PROBLEM DETAILS: Please print every one of the rows below word for word, leaving out the pictures.

# START OF RAW RECORDS

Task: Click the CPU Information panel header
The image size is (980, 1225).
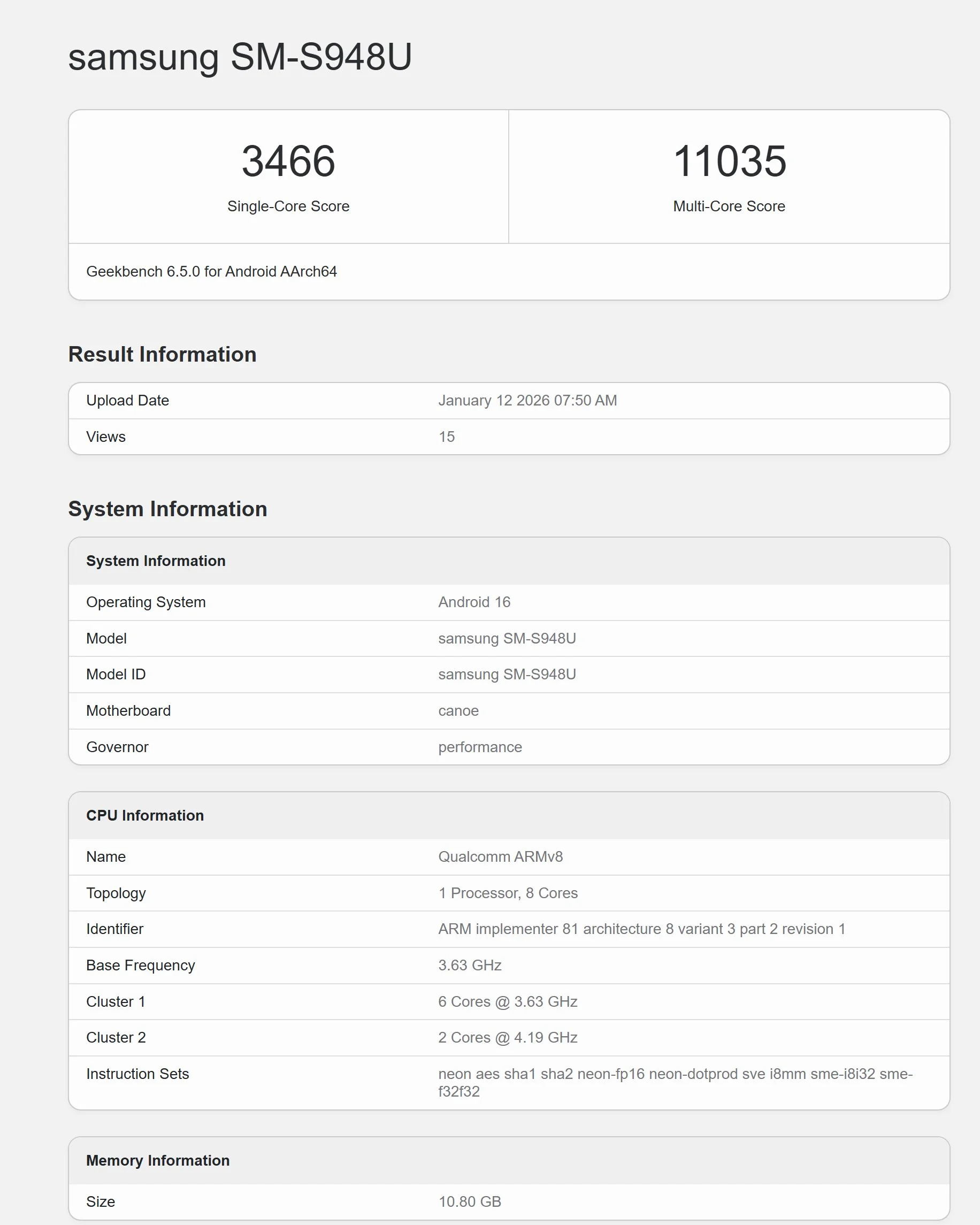Action: pos(145,815)
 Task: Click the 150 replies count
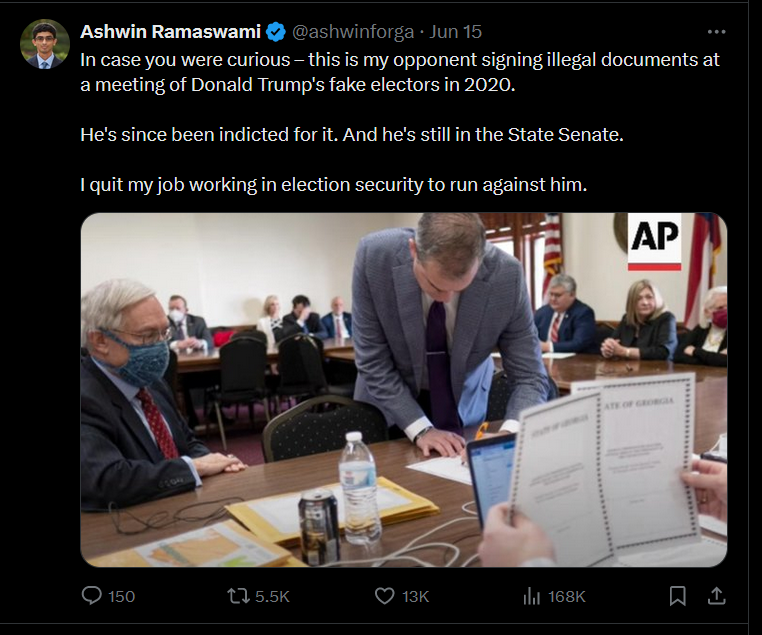[x=121, y=596]
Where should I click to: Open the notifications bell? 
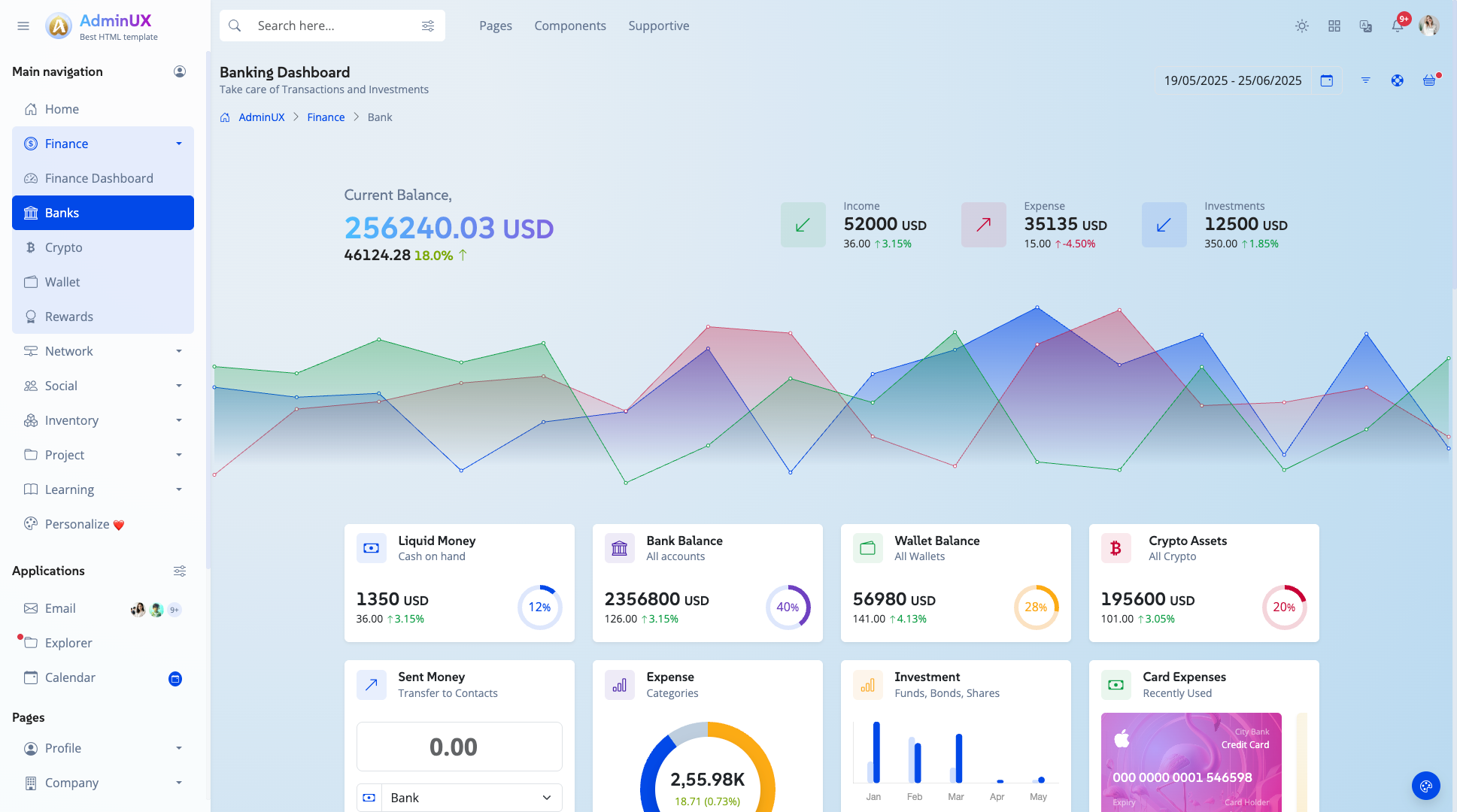tap(1397, 26)
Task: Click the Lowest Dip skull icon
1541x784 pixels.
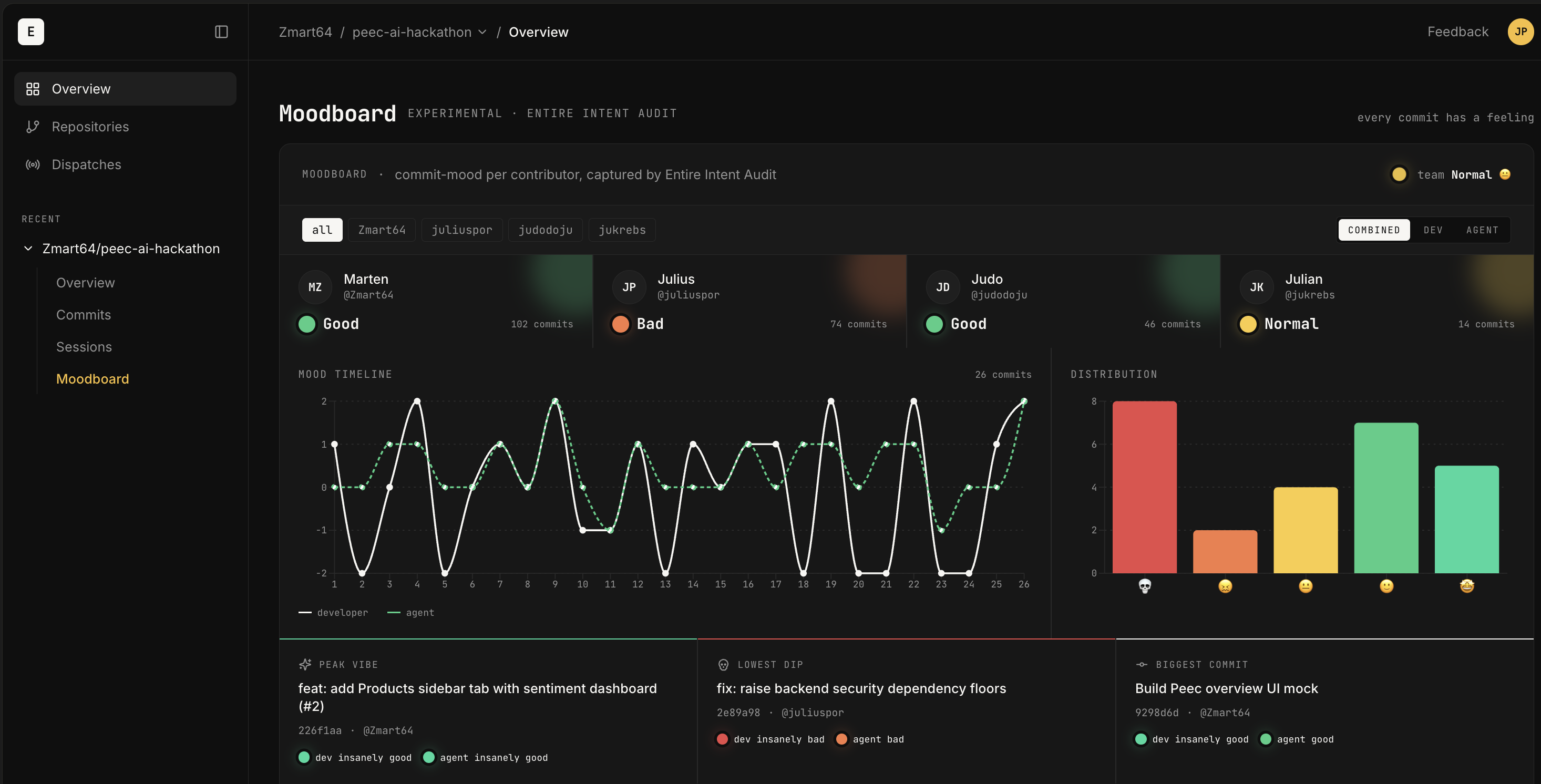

# END OF RAW RECORDS

FULL ANSWER:
Task: Click the CPU Information panel header
The image size is (980, 1225).
Action: pos(145,815)
 Task: Click the 150 replies count
[x=121, y=596]
Where should I click to: Open the notifications bell? 
tap(1397, 26)
Task: Click the Lowest Dip skull icon
1541x784 pixels.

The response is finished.